--- start SELECTED TEXT ---

A secret room that saved this girl's life

Image source, Sotheby's

Image caption, Dolly, granddaughter of Siegbert Stern

A major work by Russian painter Wassily Kandinsky could fetch a record price at auction in London in a few weeks. But behind the sale is one family's story of tragedy and heroism, all laid out in an unpublished memoir, writes Stephen Smith.

It begins with a little girl, seven years old, hiding in a secret room.

A woman tells her, "You're quiet, very quiet, you can't make a sound, no one can know you're here, no one! Do you hear me?" The woman is the girl's nanny, who looked after her with her mother and grandmother at their house.

"If you make noise and someone hears it, we could all be killed by the Germans. Did you hear me right?" The girl doesn't know that she won't see her house again for years and that she will never see her mother or grandmother again.

She doesn't know this place, the nanny's home, nor the nanny's family. But she will spend the next two and a half years here, hidden in this small room, with no company except for a toy elephant called Jumbo, and all because of a deadly secret.

The little girl, Dolly, is Jewish. It is 1943 in Nazi-occupied Amsterdam.

Dolly's story has remarkable parallels with the famous wartime history of Anne Frank, and indeed Anne is hiding in another house less than two miles away at the same time. The two girls are unknown to each other and never meet.

Anne and her family are captured in August 1944 and sent to Auschwitz. Dolly's mother and father and grandmother are also sent to Auschwitz, where they are murdered, but she survives.

Image source, Sotheby's

Image caption, Dolly's mother and father Luise and Herbert

Anne's account of living in hiding, The Diary of a Young Girl, becomes one of the most important documents of the Holocaust. Dolly's account of how she came to survive the war is contained in an unpublished memoir but her story is connected to a work of art rather than a book.

It's a groundbreaking modernist masterpiece, in fact, and it's at the centre of a campaign to establish the claims of Dolly's family to an art collection which they lost in the war.

--- end SELECTED TEXT ---

GIVEN EXERCISE A - In the article about Dolly, what was the name of the toy elephant that kept her company in hiding?
GIVEN EXERCISE B - Reproduce the article about Dolly from "Image caption, Dolly, granddaughter" up to and including "writes Stephen Smith.", word for word.
The lines after the article about Dolly aren't needed.

--- start MATERIAL PROVIDED ---

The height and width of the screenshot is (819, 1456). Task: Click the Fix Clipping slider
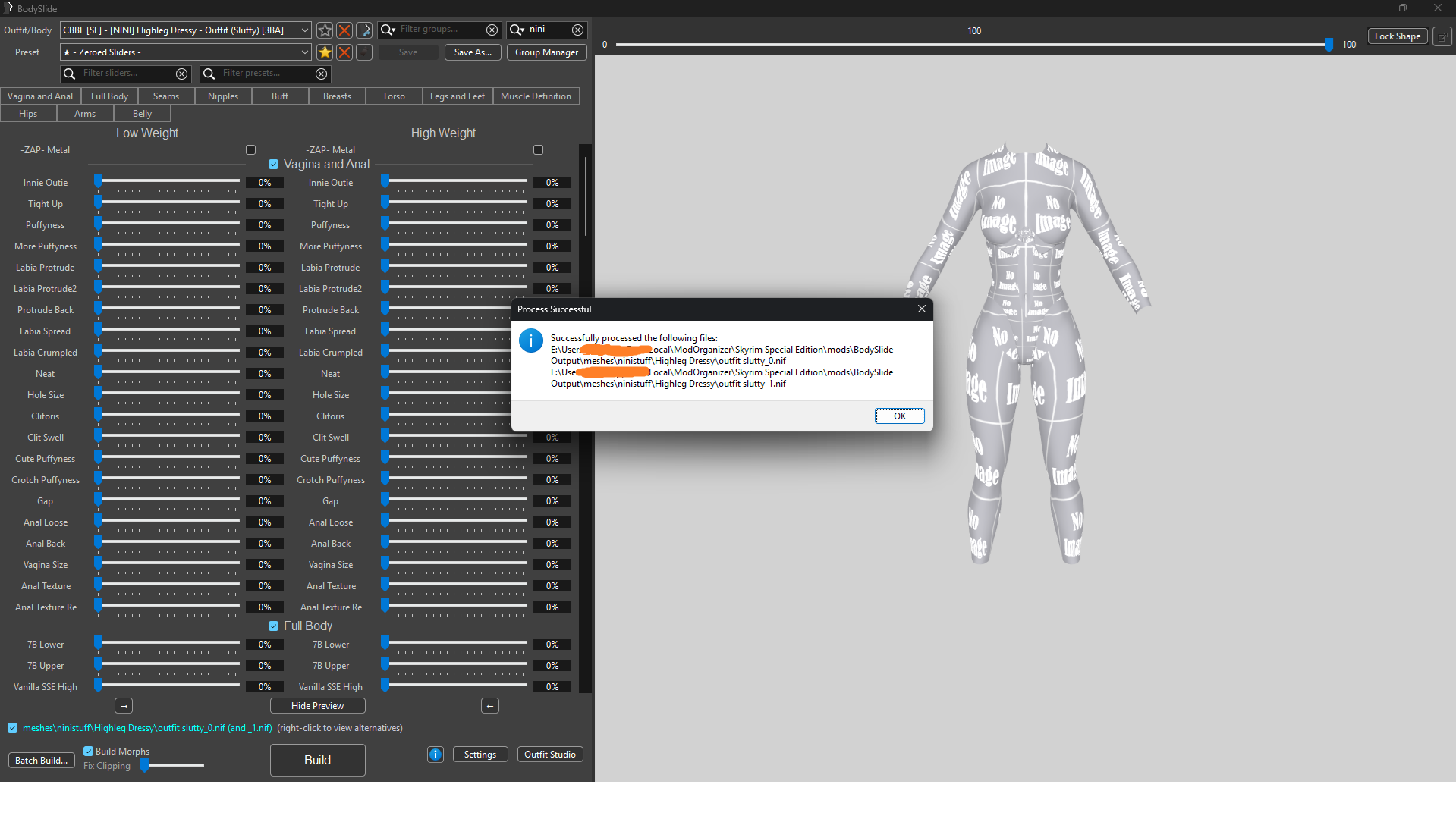coord(173,766)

--- end MATERIAL PROVIDED ---

EXPECTED ANSWER A - Jumbo

EXPECTED ANSWER B -
Image caption, Dolly, granddaughter of Siegbert Stern

A major work by Russian painter Wassily Kandinsky could fetch a record price at auction in London in a few weeks. But behind the sale is one family's story of tragedy and heroism, all laid out in an unpublished memoir, writes Stephen Smith.